Gene Regulation and Expression  in Tissues of the Stickleback

As you saw in the film, the presence or absence of pelvic spines in the stickleback fish is controlled by whether the Pitx1 gene is expressed in the pelvic tissue. 

However, the Pitx1 protein is actually important in building other body parts and is therefore expressed in multiple tissues at specific times. How is Pitx1 expressed in different tissues? The Pitx1 gene has multiple regulatory switches that control the expression of the gene in different tissues: the pituitary, jaw, and pelvic tissues. Having multiple switches enables Pitx1 to be used many times in different contexts and expands the versatility of that gene. These switches are part of the DNA upstream of the Pitx1 coding region. Activators present in a particular tissue bind to a specific sequence on the DNA and turn Pitx1 on in the appropriate tissues. 

For example, in the cells that develop into the pelvis there is a specific activator (activator 2) that binds in a sequence-specific manner to the pelvic switch to transcribe Pitx1 in that tissue. 

In the jaw, there is a different activator (activator 1) that binds to a different sequence called the jaw switch to turn on Pitx1 in the jaw tissue. 
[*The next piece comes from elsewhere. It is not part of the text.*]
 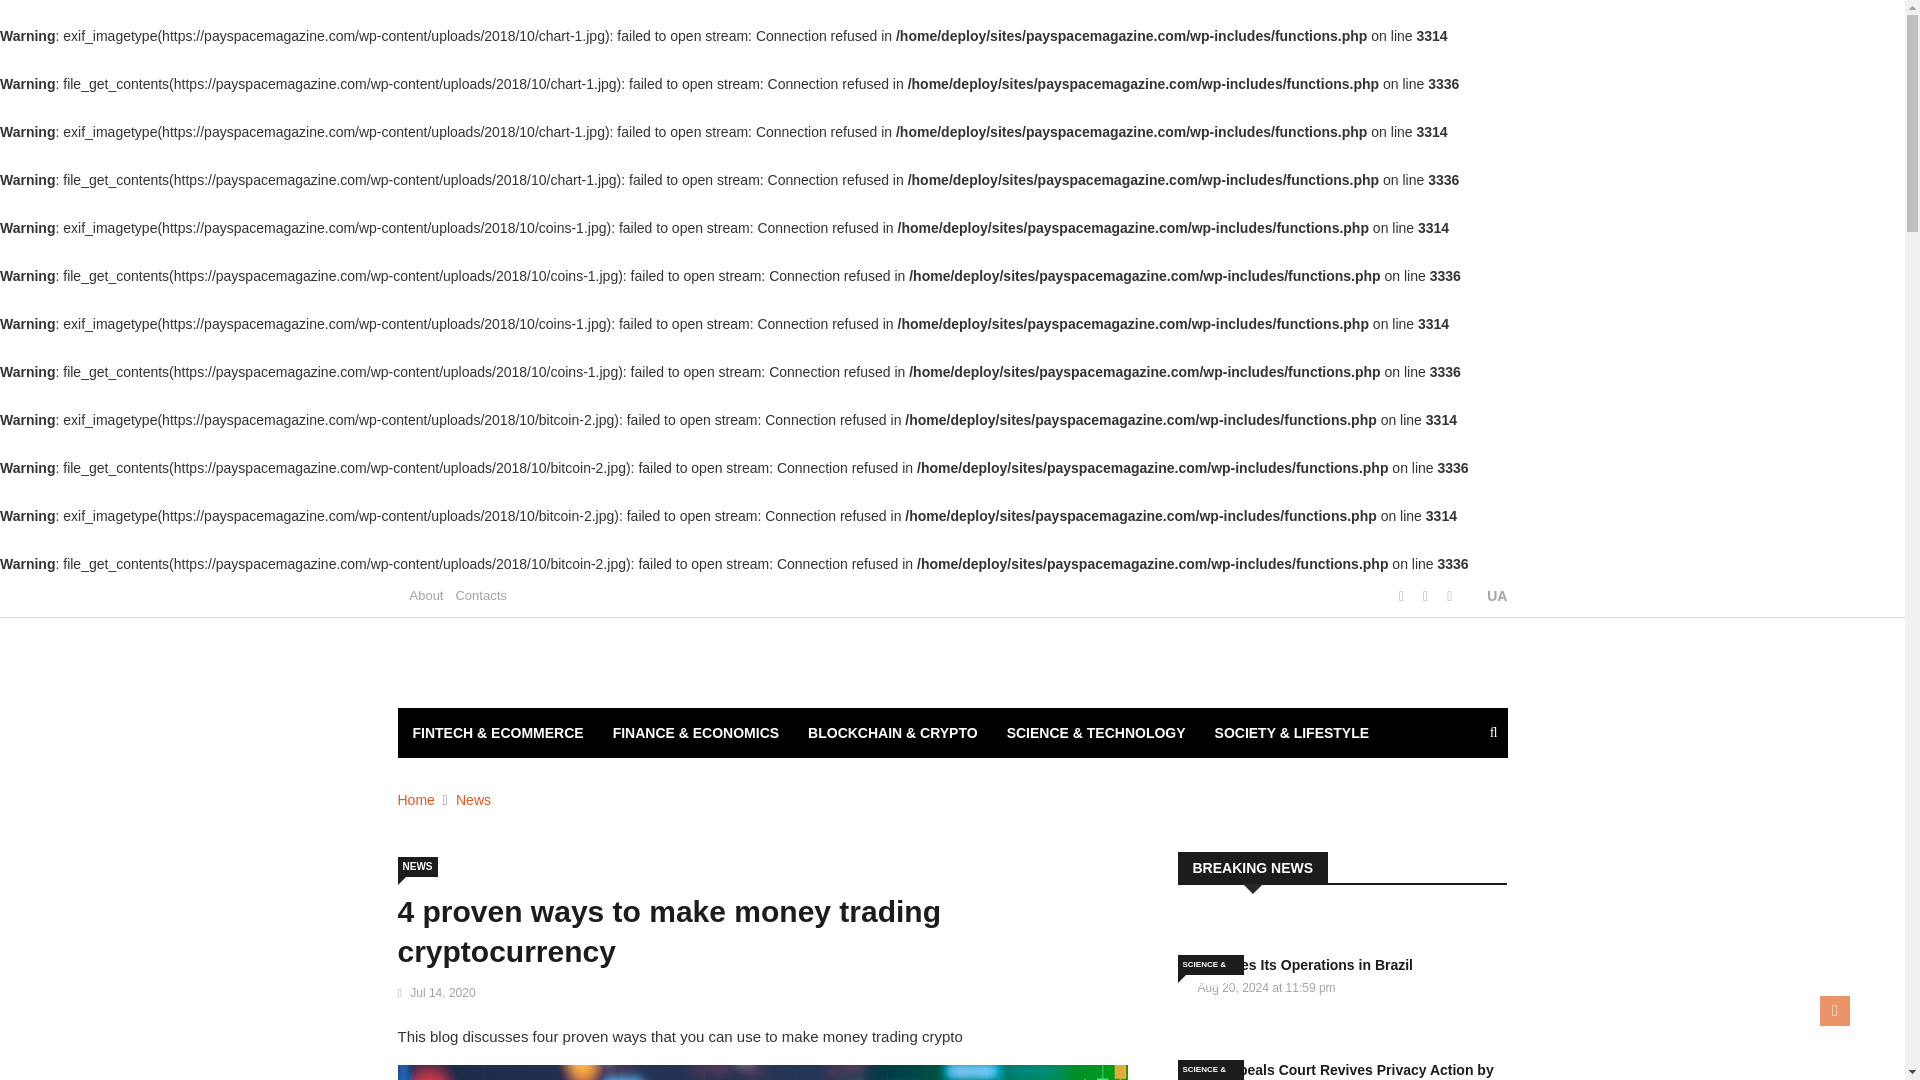 What do you see at coordinates (416, 799) in the screenshot?
I see `Home` at bounding box center [416, 799].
However, Pitx1 is not transcribed in the eyes because it does not have a sequence that can bind to activators present in the eyes. As you can see, while the DNA is the same in all cells of the body, the activators that are present differ from tissue to tissue. By having multiple regulatory switches, Pitx1 can be used many times in different tissues to build specific body parts.

Operons

An operon is a section of DNA under the control of one promoter. So, this section of DNA can be more easily turned on or off. There are two major types of operons: inducible and repressible.

Under normal circumstances when expression isn't occurring [so it is turned OFF] (left side of diagram), there is a repressor active that essentially blocks the RNA polymerase (shown in white) from transcribing the gene. In order to transcribe the gene, that repressor must be removed. Think of the repressor as a big roadblock on the railroad track that is the DNA.

Inducible operons are most common for proteins that are used to break down food (catabolic processes).

When the gene is expressed, an inducer binds to the repressor, making the repressor inactive. Thus, the roadblock is removed and the gene can be transcribed (expressed).

So, to summarize, inducible operons are normally OFF (not expressed), and must be turned ON if they are to be expressed.

Under normal circumstances when expression is occurring [so it is turned ON] (left side of diagram), there is a repressor, but it is inactive. It is simply floating around waiting for its missing piece.

Repressible operons are most common for proteins that are used to build up organic molecules (anabolic processes).

When the gene is not expressed, a corepressor binds to the repressor, making the repressor active. Thus, the roadblock is instated and the gene can no longer be transcribed (expressed).So, to summarize, repressible operons are normally ON (expressed), and must be turned OFF.